W sobotę wypuszczony z Libanu dron zaatakował dom premiera Benjamina Netanjahu w Cezarei. Szef izraelskiego rządu oświadczył, że to był "poważny błąd" popełniony przez Hezbollah, którego określił jako "sojusznika Iranu". - Kiedy za to zapłacą, będą żałować, że kiedykolwiek nauczyli się puszczać samolociki z papieru, nie mówiąc już o puszczaniu dronów - skomentował przewodniczący Knesetu Amir Ohana.
W czasie ataku drona szef izraelskiego rządu nie przebywał w domu. Jak podała izraelska armia, nikt nie ucierpiał, a obrona powietrzna przechwyciła dwa inne bezzałogowe obiekty.
W przekazanym mediom oświadczeniu premier uprzedził "Irańczyków i ich partnerów z osi zła: ktokolwiek spróbuje skrzywdzić obywateli państwa Izrael, zapłaci za to wysoką cenę".
Minister spraw zagranicznych Israel Kac powiedział natomiast, że atak "ujawnił prawdziwe oblicze Iranu i osi zła, której przewodzi". "Wrogowie Izraela zapłacą wysoką cenę za każdą próbę wyrządzenia krzywdy naszym obywatelom, żołnierzom i przywódcom" – stwierdził w opublikowanym w mediach społecznościowych oświadczeniu.

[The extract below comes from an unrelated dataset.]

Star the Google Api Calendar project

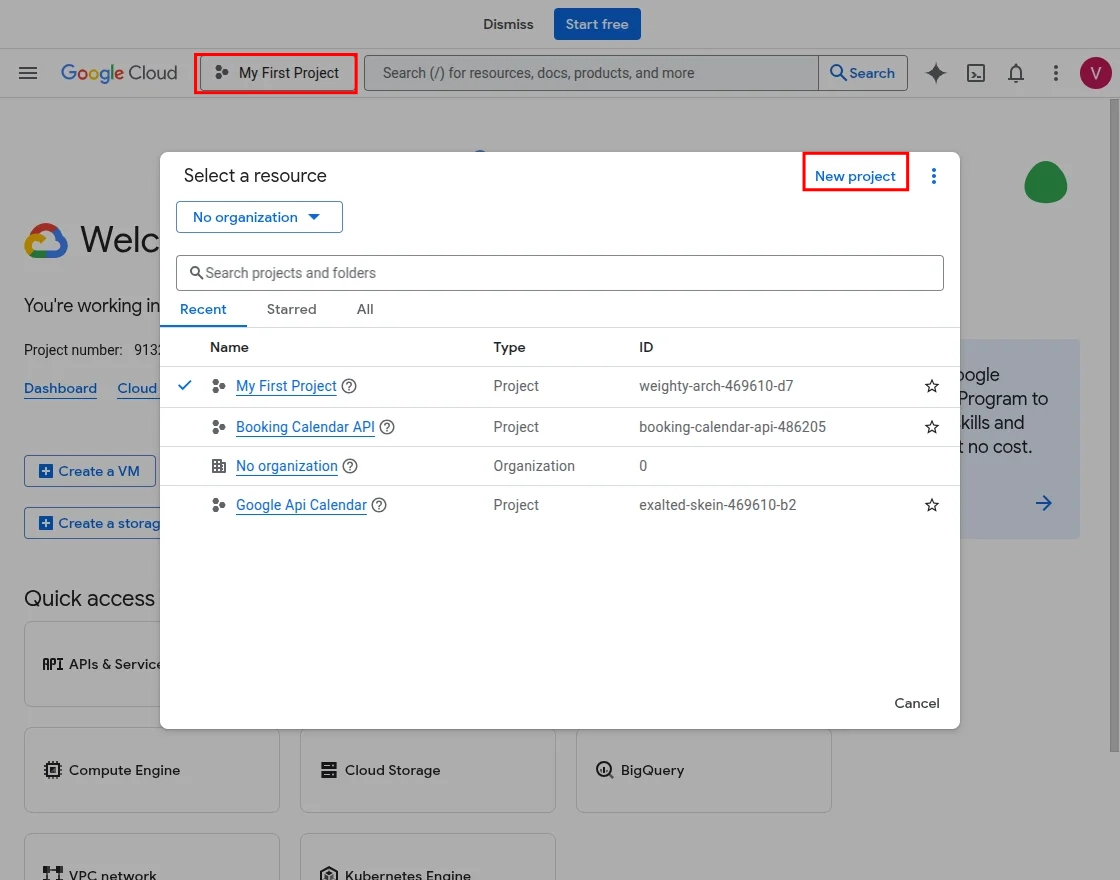[932, 505]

Atak skomentował także przewodniczący Knesetu Amir Ohana, który stwierdził, że Iran, który wspiera libański Hezbollah, popełnił "wielki błąd". - Sądzę, że kiedy za to zapłacą, będą żałować, że kiedykolwiek nauczyli się puszczać samolociki z papieru, nie mówiąc już o puszczaniu dronów - powiedział dziennikarzowi portalu Times of Israel.